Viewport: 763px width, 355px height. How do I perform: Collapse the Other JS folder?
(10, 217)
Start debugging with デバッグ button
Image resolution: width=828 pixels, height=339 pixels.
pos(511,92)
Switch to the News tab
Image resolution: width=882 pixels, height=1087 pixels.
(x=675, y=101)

-=-=-=-=-

» Task brief
Return every line of the material exactly.

» Exercise output
Viewport: 763px width, 355px height. How do I perform: Collapse the Other JS folder?
(10, 217)
Start debugging with デバッグ button
Image resolution: width=828 pixels, height=339 pixels.
pos(511,92)
Switch to the News tab
Image resolution: width=882 pixels, height=1087 pixels.
(x=675, y=101)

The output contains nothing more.